### Exercises:
**A)** From the MI300A thread below, copy the passage from "Why is it I" to "pay for it." word for word.
**B)** Answer these questions using the MI300A thread below.
(i) According to the thread, what CPU and how much HBM does the 300A pair with its accelerator?
(ii) What machines do Blender artists build, and for what cost in components?
(iii) How large are the CATIA models that engineering companies would want to spin around?

### Supplied passage:
- - -
Most active commenters

latchkey(4)
AnthonyMouse(4)

The AMD Radeon Instinct MI300A's Giant Memory Subsystem

(chipsandcheese.com)

Show context

mk_stjames ◴[18 Jan 25 16:06 UTC] No.42749299[source]▶

So the 300A is an accelerator coupled with a full 24-core EPYC and 128GB of HBM all on a single chip (or, packaged chiplets, whatever).

Why is it I can't buy a single one of these, on a motherboard, in a workstation format case, to use as an insane workstation? Assuming you could program for the accelerator part, there is an entire world of x86-fixed CAD, engineering, and entertainment industry (rendering, etc) where people want a single, desktop machine with 128GB + of fast ram to number crunch.

There are Blender artists out there that build dual and quad RTX4090 machines with Threadrippers for $20k+ in components all day, because their render jobs pay for it.

There are engineering companies that would not bat an eye at dropping $30k on a workstation if it mean they could spin around 80 gigabyte CATIA models of cars or aircraft loaded in RAM quicker. I know this at least because I sure as hell did with with several HP Z-series machines costing whole-Toyota-Corolla prices over the years...

But these combined APU chips are relegated to these server units. In the end is this a driver problem? Just a software problem? A chicken and egg problem where no one is developing the support because there isn't the hardware on the market, and there isn't the hardware on the market because AMD thinks there is no use case?

Edit: and note my use cases mentioned don't rely on latency, really, like videogamers need to hit framerates. The cache miss latency mentioned in the article doesn't matter as much for these type of compute applications where the main problems are just loading and unloading the massive amount of data. Things like offline renders and post-processing CFD simulations. Not necessarily a video output framerate.
- - -
### Information supplied:
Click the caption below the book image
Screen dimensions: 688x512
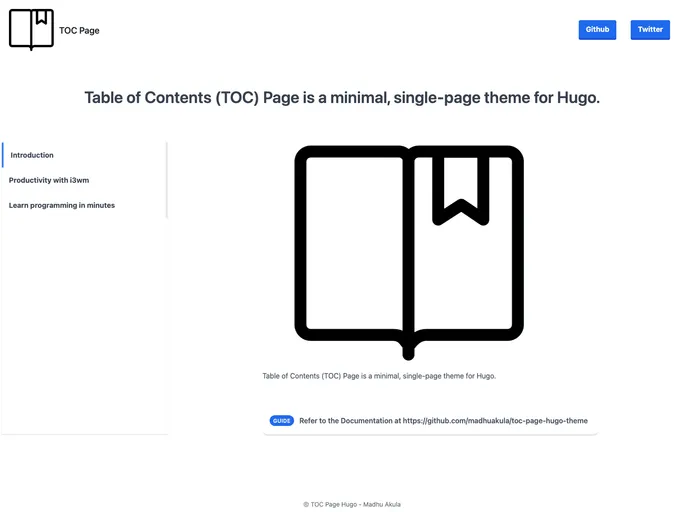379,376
- - -
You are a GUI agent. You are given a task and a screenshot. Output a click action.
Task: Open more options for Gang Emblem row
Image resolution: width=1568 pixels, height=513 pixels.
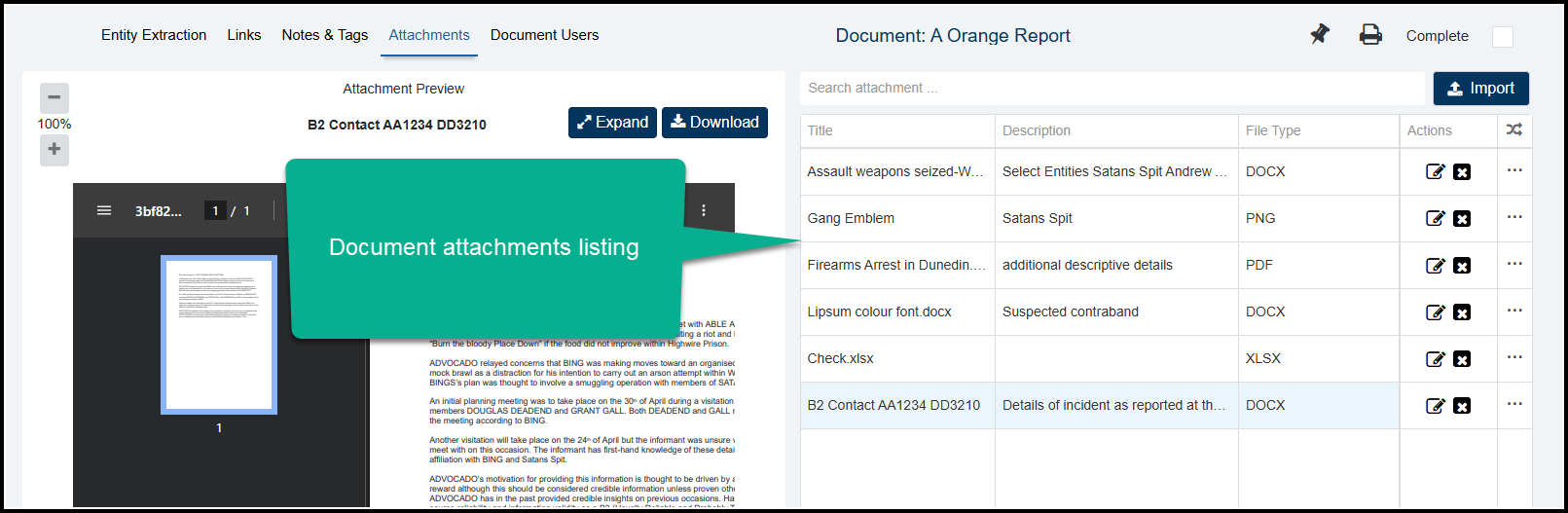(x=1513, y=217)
- - -
### Results for each task:
**A)**
Why is it I can't buy a single one of these, on a motherboard, in a workstation format case, to use as an insane workstation? Assuming you could program for the accelerator part, there is an entire world of x86-fixed CAD, engineering, and entertainment industry (rendering, etc) where people want a single, desktop machine with 128GB + of fast ram to number crunch.

There are Blender artists out there that build dual and quad RTX4090 machines with Threadrippers for $20k+ in components all day, because their render jobs pay for it.

**B)**
(i) A full 24-core EPYC and 128GB of HBM.
(ii) Dual and quad RTX4090 machines with Threadrippers, for $20k+ in components.
(iii) 80 gigabytes.